The non-invasive MRI approach results in a significant reduction in the number of animals used for experimentation. Depending on the application, a reduction between 80 to 90% is estimated. Since repeated measurements are feasible, each animal can serve as its own control, thereby reducing the variability of the data. As acquisitions are performed on spontaneously breathing rats, interferences with their well-being and physiological status are minimized. MRI is able to provide data on rapid effects of anti-inflammatory compounds on established inflammation, an information that is not accessible to conventional, post mortem BAL fluid analysis. Thus, data that are more relevant to address therapeutic effects can be obtained using MRI. Anesthesia is the primary limiting factor of the approach. However, following an examination, rats recover from anesthesia within 10-15 minutes.

Overall, MRI provides a global picture of the disease status in the animal model. As this imaging technique is largely available in hospitals, there is potential to address translational aspects from the models in rats to the human situation.

Published updated version of this Bulletin 32/2007 (PDF)

References:

  1. Beckmann N, Tigani B, Ekatodramis D, Borer R, Mazzoni L, Fozard JR. Pulmonary edema induced by allergen challenge in the rat: noninvasive assessment by magnetic resonance imaging. Magn Reson Med 2001;45:88-95.
  2. Beckmann N, Tigani B, Sugar R, Jackson AD, Jones G, Mazzoni L, Fozard JR. Noninvasive detection of endotoxin-induced mucus hypersecretion in rat lung by MRI. Am J Physiol Lung Cell Mol Physiol 2002;283:L22-L30.
  3. Beckmann N, Cannet C, Zurbruegg S, Rudin M, Tigani B. Proton MRI of lung parenchyma reflects allergen-induced airway remodelling and endotoxin-aroused hyperresponsiveness: A step toward ventilation studies in spontaneously breathing rats. Magn Reson Med 2004;52:258-268.
  4. Karmouty Quintana H, Cannet C, Zurbruegg S, Blé F-X, Fozard JR, Page CP, Beckmann N. Proton MRI as a non-invasive tool to assess elastase-induced lung damage in spontaneously breathing rats. Magn Reson Med 2006; in press.
  5. Tigani B, Cannet C, Zurbruegg S, Schaeublin E, Mazzoni L, Fozard JR, Beckmann N. Resolution of the oedema associated with allergic pulmonary inflammation in rats assessed noninvasively by magnetic resonance imaging. Br J Pharmacol 2003;140:239-246.
[*]

Rodent models of airways diseases

To study specific aspects of human respiratory diseases and its treatment it is necessary to measure the induced symptoms and the impairment of lung function in living animals. For example, key features of asthmatic inflammation (airway hyperresponsiveness, eosinophilic inflammation together with an increase in activated T cells in the airways) are induced in actively sensitized Brown Norway (BN) rats exposed to allergen (ovalbumin, OVA). Alternatively, an inflammation similar to that observed in chronic obstructive pulmonary disease (COPD) patients (neutrophilia and mucus cell metaplasia) can be elicited in rodents by the administration of endotoxin (lipopolysaccharide; LPS). Emphysema, one of the most critical components of COPD, which results in the destruction of lung parenchymal tissue by a number of proteases (neutrophil elastase or matrix metalloproteinases), is induced in rats by the application of a single dose of porcine pancreatic elastase. In all cases the symptoms resemble those seen in patients in the early onset of the disease.
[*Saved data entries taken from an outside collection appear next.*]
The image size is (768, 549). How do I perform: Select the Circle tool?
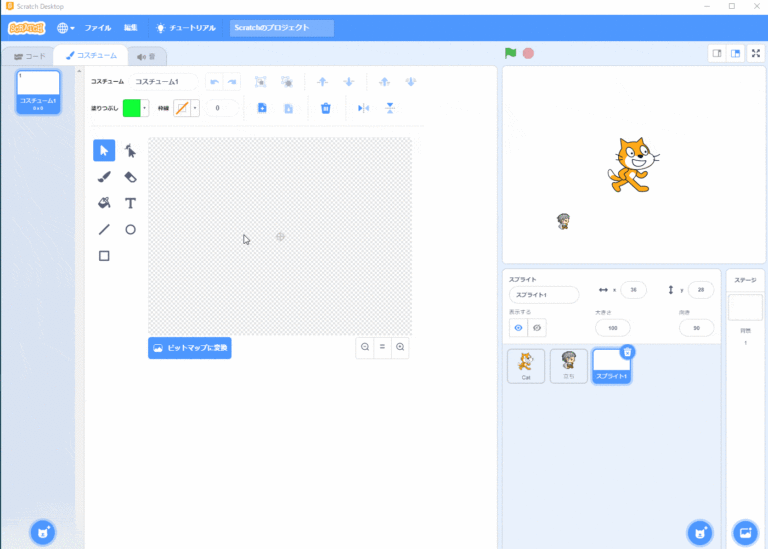pos(130,229)
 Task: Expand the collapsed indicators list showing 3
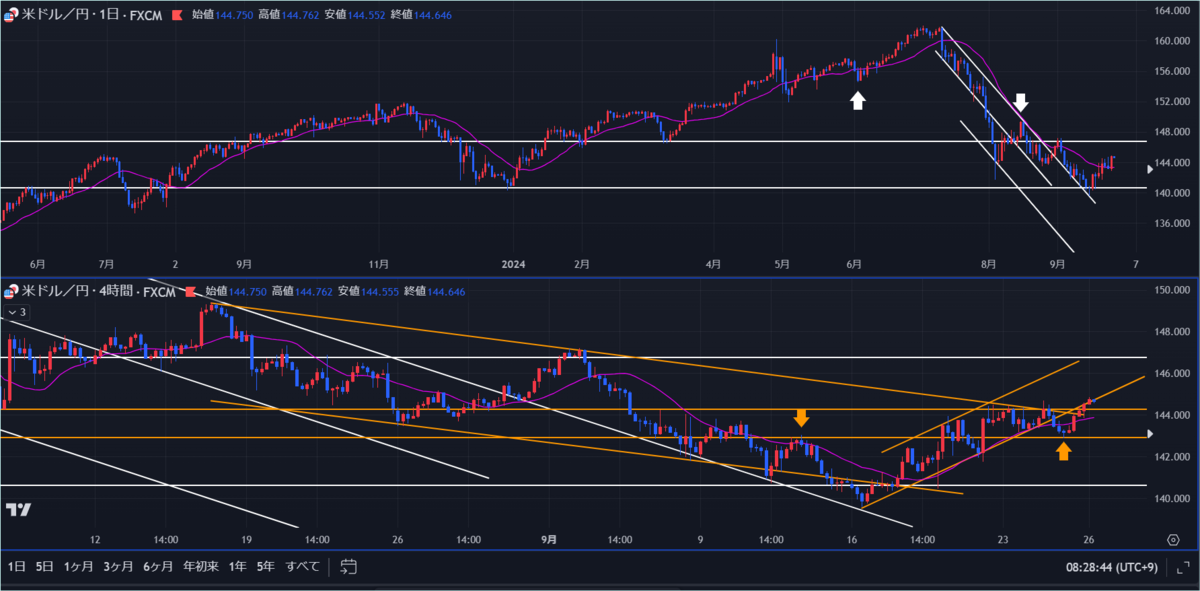[x=18, y=311]
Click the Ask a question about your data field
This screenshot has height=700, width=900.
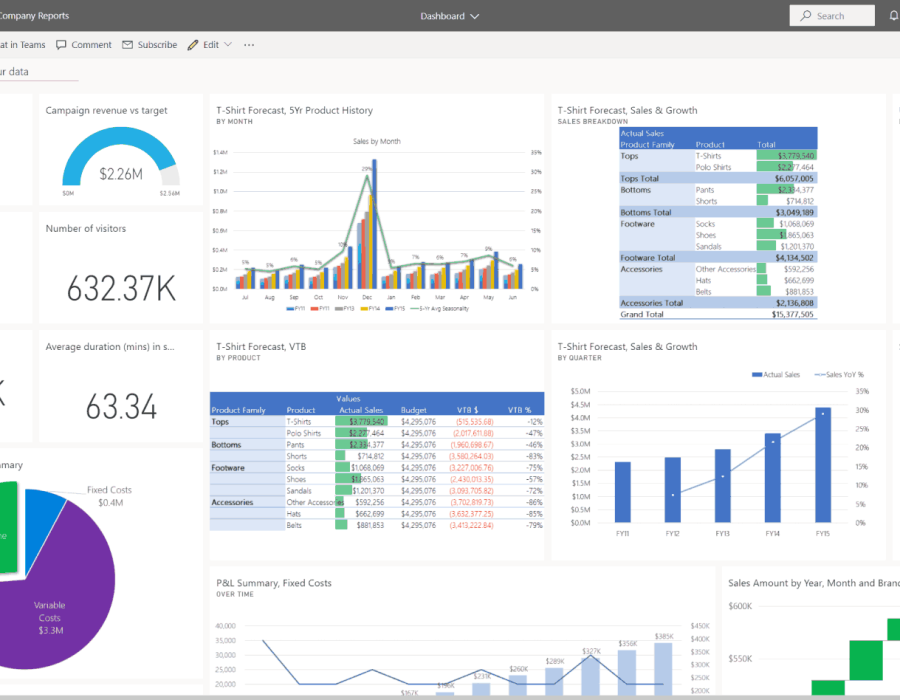pos(38,72)
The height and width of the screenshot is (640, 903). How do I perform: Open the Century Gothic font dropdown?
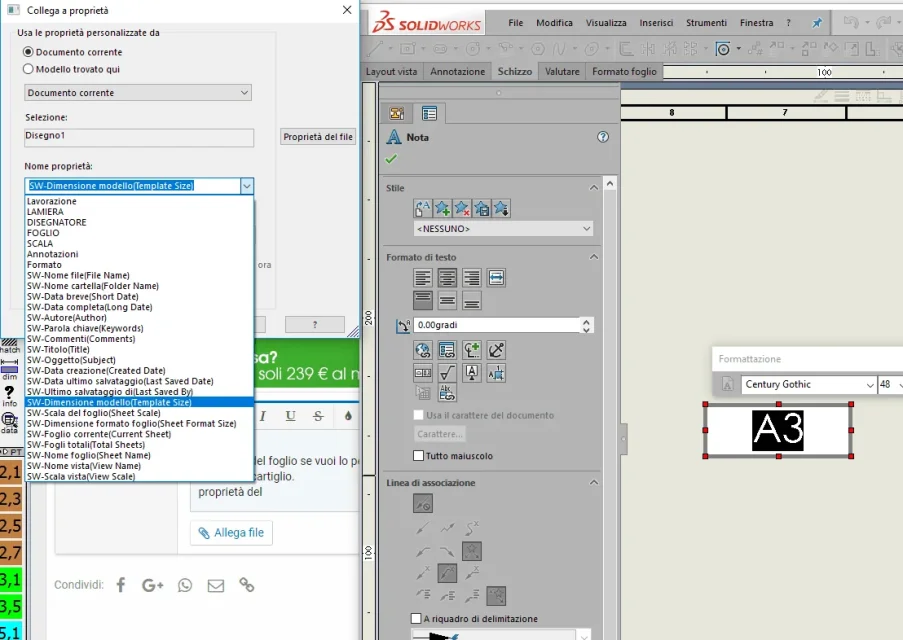tap(809, 384)
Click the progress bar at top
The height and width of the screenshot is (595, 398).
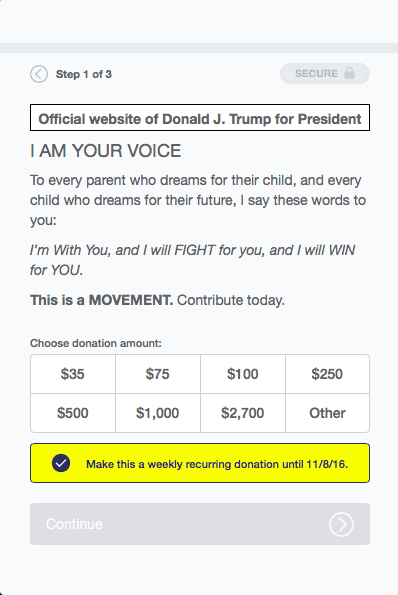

The inflammatory status of the lung is routinely inferred from post mortem analyses of broncho-alveolar lavage (BAL) fluid. Occasionally, time consuming histological analysis is also performed. Lung function is assessed in terminal experiments where animals are treated with a muscle relaxant, tracheotomized and artificially ventilated. Airflow, transpulmonary pressure, and airway resistance are determined for each respiratory cycle. Following these measurements animals are killed by an overdose of anesthetic. Clearly, the invasive character of these procedures precludes repeated assessments in the same animal. Therefore the flexibility of MRI was explored in the group of Nicolau Beckmann to obtain anatomical and functional information of the rat lung, with the scope of developing a non-invasive means of analysis.